# start of DATA TO PROCESS

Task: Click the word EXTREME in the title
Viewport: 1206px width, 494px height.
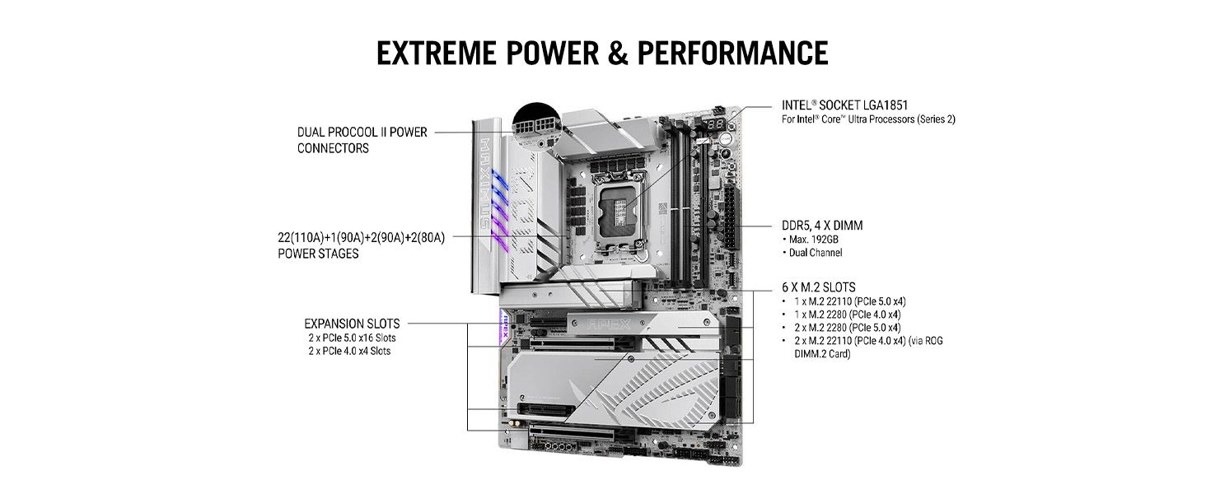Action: [x=436, y=54]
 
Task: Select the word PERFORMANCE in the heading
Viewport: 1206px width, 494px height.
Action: [x=733, y=54]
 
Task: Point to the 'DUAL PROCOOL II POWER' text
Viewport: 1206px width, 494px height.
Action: [x=362, y=132]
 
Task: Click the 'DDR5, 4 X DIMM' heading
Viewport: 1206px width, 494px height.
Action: [x=822, y=226]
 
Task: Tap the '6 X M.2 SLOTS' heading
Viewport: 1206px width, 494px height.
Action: [x=818, y=287]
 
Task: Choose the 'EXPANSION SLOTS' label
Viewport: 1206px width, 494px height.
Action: [x=352, y=324]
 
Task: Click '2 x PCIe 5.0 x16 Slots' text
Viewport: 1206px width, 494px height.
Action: [x=352, y=338]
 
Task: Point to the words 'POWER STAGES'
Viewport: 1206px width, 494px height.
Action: [x=318, y=254]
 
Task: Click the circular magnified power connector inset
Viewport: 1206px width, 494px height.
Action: [x=537, y=125]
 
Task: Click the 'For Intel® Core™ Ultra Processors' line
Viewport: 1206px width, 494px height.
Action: [x=868, y=119]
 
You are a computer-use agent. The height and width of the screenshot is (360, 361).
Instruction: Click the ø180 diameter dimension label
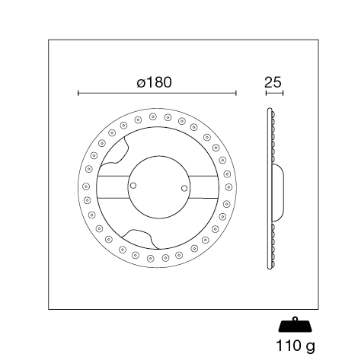[x=154, y=82]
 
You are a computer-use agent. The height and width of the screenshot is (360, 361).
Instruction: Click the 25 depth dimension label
[x=273, y=82]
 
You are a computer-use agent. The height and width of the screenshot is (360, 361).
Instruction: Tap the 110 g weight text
[x=296, y=346]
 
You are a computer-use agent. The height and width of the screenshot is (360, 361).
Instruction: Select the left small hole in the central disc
[x=133, y=186]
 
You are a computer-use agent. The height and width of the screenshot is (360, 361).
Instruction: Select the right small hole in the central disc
[x=184, y=189]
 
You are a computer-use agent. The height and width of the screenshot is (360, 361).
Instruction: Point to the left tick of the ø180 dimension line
[x=78, y=94]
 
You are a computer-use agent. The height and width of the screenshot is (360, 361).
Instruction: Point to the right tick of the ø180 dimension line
[x=236, y=94]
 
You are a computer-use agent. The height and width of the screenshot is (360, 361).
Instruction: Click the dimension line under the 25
[x=274, y=94]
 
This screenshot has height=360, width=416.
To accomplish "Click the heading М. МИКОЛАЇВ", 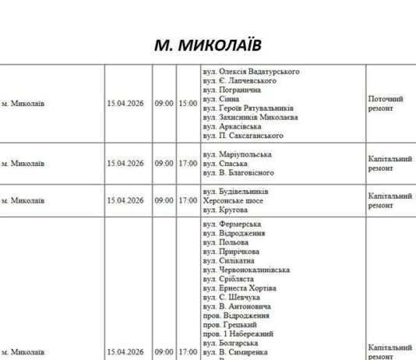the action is point(208,44).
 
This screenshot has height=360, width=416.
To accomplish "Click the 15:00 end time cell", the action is point(188,103).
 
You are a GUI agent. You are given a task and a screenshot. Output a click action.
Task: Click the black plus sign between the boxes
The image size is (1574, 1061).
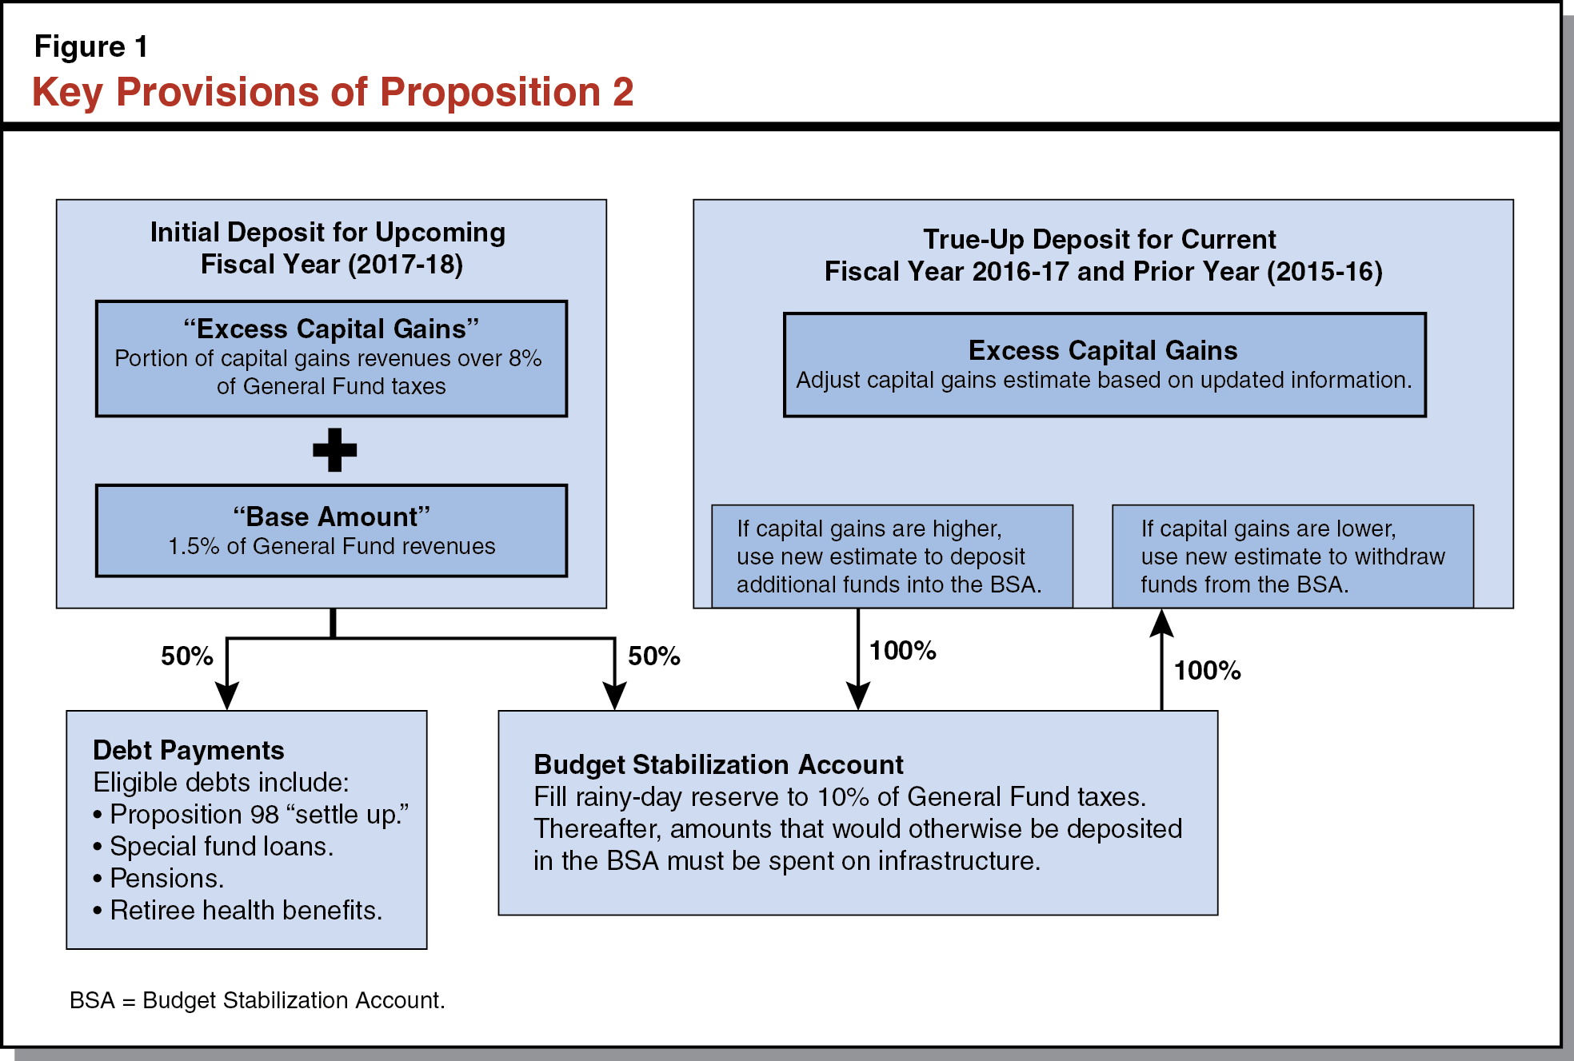[334, 450]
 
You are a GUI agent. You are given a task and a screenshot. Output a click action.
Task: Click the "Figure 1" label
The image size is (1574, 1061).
[90, 47]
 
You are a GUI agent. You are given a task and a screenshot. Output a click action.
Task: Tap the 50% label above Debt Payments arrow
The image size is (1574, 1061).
[186, 656]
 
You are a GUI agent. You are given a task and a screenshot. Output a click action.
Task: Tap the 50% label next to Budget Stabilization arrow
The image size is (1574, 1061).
[653, 656]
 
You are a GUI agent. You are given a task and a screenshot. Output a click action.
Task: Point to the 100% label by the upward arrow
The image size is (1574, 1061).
[1207, 671]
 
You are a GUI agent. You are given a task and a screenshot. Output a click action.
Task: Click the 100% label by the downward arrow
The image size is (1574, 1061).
[902, 651]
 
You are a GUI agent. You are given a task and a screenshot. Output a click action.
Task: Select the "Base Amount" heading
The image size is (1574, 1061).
[331, 517]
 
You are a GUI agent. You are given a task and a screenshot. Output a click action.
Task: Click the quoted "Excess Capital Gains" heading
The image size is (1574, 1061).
[331, 329]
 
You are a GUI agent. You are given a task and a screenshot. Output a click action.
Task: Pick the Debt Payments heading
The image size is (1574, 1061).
[189, 751]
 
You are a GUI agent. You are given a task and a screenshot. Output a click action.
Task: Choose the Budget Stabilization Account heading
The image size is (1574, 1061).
[718, 765]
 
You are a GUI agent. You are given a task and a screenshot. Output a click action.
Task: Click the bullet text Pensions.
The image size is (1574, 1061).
[166, 879]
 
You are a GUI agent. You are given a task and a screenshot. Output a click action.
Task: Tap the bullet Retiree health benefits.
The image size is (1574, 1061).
[246, 911]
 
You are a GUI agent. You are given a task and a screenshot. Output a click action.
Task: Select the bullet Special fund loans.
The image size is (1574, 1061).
[221, 847]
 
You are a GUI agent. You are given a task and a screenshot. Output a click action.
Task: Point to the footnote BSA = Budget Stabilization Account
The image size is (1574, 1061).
[257, 1000]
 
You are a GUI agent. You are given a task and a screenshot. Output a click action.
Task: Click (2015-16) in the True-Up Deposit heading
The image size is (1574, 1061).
[1324, 272]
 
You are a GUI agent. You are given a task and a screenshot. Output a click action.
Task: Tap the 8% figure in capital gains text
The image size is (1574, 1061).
[525, 359]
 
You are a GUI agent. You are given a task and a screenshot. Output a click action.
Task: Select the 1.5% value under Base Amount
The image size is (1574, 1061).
[194, 547]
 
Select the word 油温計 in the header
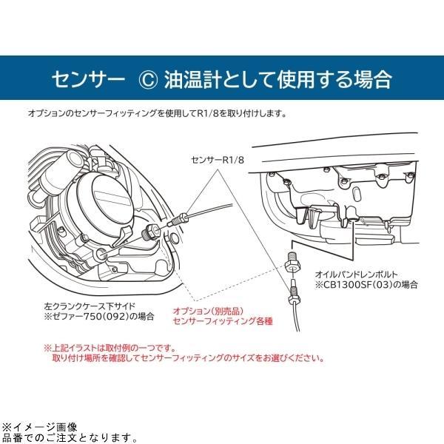[189, 78]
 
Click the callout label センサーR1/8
[216, 159]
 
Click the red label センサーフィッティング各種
[220, 323]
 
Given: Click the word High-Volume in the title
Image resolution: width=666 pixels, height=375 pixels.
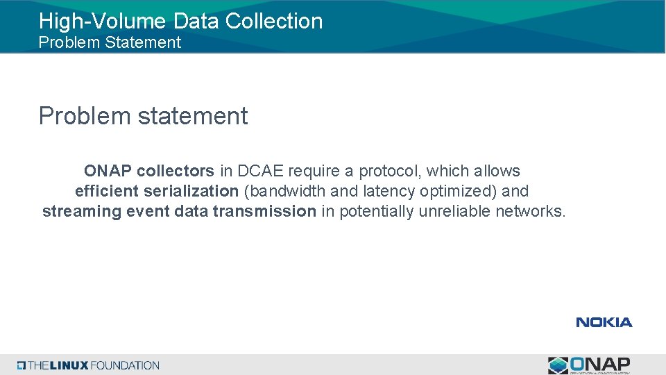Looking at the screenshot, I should click(93, 21).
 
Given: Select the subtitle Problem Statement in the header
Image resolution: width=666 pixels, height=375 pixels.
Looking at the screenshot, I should click(110, 42).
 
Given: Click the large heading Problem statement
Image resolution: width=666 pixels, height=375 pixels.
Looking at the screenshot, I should click(143, 115).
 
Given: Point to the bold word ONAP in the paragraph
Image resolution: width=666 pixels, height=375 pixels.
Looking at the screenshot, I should click(108, 171).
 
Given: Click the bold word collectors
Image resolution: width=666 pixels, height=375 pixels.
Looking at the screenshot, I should click(176, 171).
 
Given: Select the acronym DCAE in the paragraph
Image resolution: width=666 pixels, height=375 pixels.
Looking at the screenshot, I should click(261, 171).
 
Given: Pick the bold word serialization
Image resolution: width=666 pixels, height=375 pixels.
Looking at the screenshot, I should click(191, 191).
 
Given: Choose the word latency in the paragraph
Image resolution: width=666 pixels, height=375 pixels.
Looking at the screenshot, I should click(388, 191).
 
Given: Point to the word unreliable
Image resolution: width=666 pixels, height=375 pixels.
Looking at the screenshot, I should click(454, 211).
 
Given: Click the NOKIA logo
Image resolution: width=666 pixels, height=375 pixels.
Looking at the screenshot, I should click(604, 322).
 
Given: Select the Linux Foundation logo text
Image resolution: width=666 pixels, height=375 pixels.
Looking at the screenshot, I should click(94, 365).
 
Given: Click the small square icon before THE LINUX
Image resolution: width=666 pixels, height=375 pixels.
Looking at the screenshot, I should click(22, 365).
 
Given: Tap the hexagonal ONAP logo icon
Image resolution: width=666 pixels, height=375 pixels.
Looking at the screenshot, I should click(558, 365).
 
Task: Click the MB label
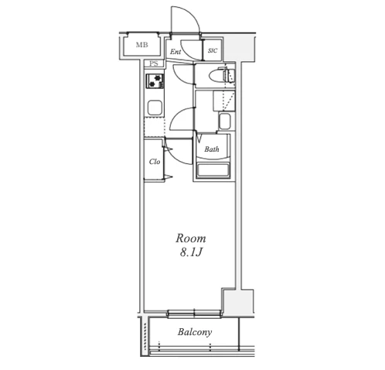click(141, 45)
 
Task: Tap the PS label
click(154, 63)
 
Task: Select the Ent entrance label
click(175, 52)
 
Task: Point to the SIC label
click(213, 50)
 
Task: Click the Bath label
click(212, 149)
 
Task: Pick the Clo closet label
click(155, 162)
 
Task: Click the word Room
click(191, 238)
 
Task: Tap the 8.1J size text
click(190, 253)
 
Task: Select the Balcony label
click(195, 332)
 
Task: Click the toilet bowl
click(217, 77)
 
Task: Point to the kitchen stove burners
click(155, 81)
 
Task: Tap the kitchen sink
click(155, 108)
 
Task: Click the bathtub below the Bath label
click(213, 170)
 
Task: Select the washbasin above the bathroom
click(224, 122)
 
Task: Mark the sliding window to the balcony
click(194, 313)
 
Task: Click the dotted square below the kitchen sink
click(154, 127)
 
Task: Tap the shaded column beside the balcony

# end of DATA TO PROCESS

WORK INSTRUCTIONS>
Quote the data above word for word, from the line with "Task: Point to the SIC label" to the line with "click(217, 77)", both of those lines included.

WRITTEN RESPONSE>
Task: Point to the SIC label
click(213, 50)
 
Task: Click the Bath label
click(212, 149)
 
Task: Pick the Clo closet label
click(155, 162)
 
Task: Click the word Room
click(191, 238)
 
Task: Tap the 8.1J size text
click(190, 253)
 
Task: Select the Balcony label
click(195, 332)
 
Task: Click the toilet bowl
click(217, 77)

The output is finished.